INSTRUCTIONS FOR THE TASK: Write the next part of the CUDA course notes below, starting right after their final line about streams.

PROVIDED TEXT:
-- begin --

Accelerated Computing with CUDA on C/C++

This is a certified course within NVIDIA DLI.

The work done by GPU is assynchronous. The process needs to wait for synchronizing using cudaDeviceSynchronize().

Parts of a GPU function declaration for CUDA :

kernelName<<< #blocks, #threads_per_block >>>()

Introduction

CUDA (Compute Unified Device Architecture) is NVIDIA’s parallel computing platform and programming model, released in 2007. It lets developers use NVIDIA GPUs for general-purpose computing (GPGPU), extending beyond graphics rendering into scientific computing, deep learning, data analytics, and more.

CUDA provides:

A C/C++/Fortran API with GPU extensions (__global__, __device__, etc.)
A runtime and driver API for GPU management
Optimized libraries (cuBLAS, cuDNN, cuFFT, etc.)
Compiler toolchain (NVCC)

Host vs Device

Host = CPU & system memory (RAM)
Device = GPU & global memory (VRAM)
CUDA programs split work between host and device.

Kernels

A kernel is a function executed on the GPU.
Defined with __global__ keyword in CUDA C/C++.
Invoked with [grid, block] execution configuration syntax.

cpp

__global__ void vectorAdd(float *a, float *b, float *c, int n) {
    int i = blockIdx.x * blockDim.x + threadIdx.x;
    if (i < n) c[i] = a[i] + b[i];
}

Thread Hierarchy

CUDA organizes threads in a grid–block–thread model:

Thread: smallest unit of execution
Block: group of threads (1D/2D/3D)
Grid: group of blocks (1D/2D/3D)

Each thread has unique IDs (threadIdx, blockIdx) to identify work.

Memory Hierarchy

Different memory types with trade-offs:

Registers (per-thread, fastest)
Shared memory (per-block, low latency, useful for collaboration)
Global memory (device-wide, high latency, but large)
Constant & texture memory (special cached memories)

SIMT (Single Instruction, Multiple Thread)

Threads are executed in groups called warps (32 threads).
All threads in a warp execute the same instruction (though divergence is possible).

Streams & Concurrency

Streams allow overlapping computation and data transfers.

-- end --

GIVEN MATERIAL:
-- begin --

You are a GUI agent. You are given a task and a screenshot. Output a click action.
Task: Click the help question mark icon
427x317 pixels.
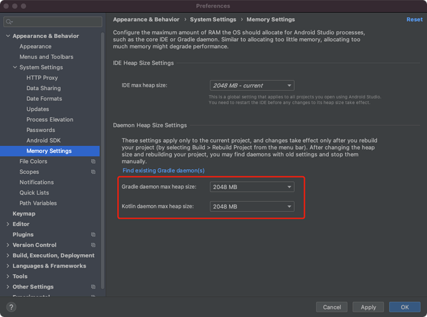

-- end --

WRITTEN ANSWER:
Enables pipelining (compute on one batch while transferring another).

CUDA Version Evolution (Highlights)

NVIDIA has steadily expanded CUDA since 2007. Here are the key version milestones:

Version	Release Year	Key Features / Changes
1.0 (2007)	2007	First release, GPU programming in C, targeting Tesla architecture.
2.x (2008–2009)	2008–09	Double precision support, improved atomics, multi-GPU support.
3.x (2010–2011)	2010–11	Fermi architecture: unified cache, ECC memory, improved concurrency.
4.x (2011)	2011	Unified Virtual Addressing (UVA), peer-to-peer GPU memory access.
5.x (2012)	2012	Kepler architecture: dynamic parallelism (kernels launch kernels), shuffle instructions.
6.x (2014)	2014	Maxwell support, Unified Memory (single address space across CPU+GPU).
7.x (2015)	2015	Pascal architecture: NVLink, more Unified Memory improvements.
8.0 (2016)	2016	Pascal GPUs: half-precision (FP16), CUDA Graphs API.
9.x (2017)	2017	Volta architecture: Tensor Cores, warp-level primitives.
10.x (2018–2019)	2018–19	Turing architecture, enhanced Tensor Cores (mixed precision).
11.x (2020–2021)	2020–21	Ampere architecture, CUDA Python, expanded C++17 support.
12.x (2022–2023)	2022–23	Hopper architecture, FP8 precision, improved asynchronous execution, new memory models.
Latest (CUDA 12.5, 2024)	2024	Hopper + Ada Lovelace optimizations, streamlined multi-GPU workflows, expanded cooperative groups.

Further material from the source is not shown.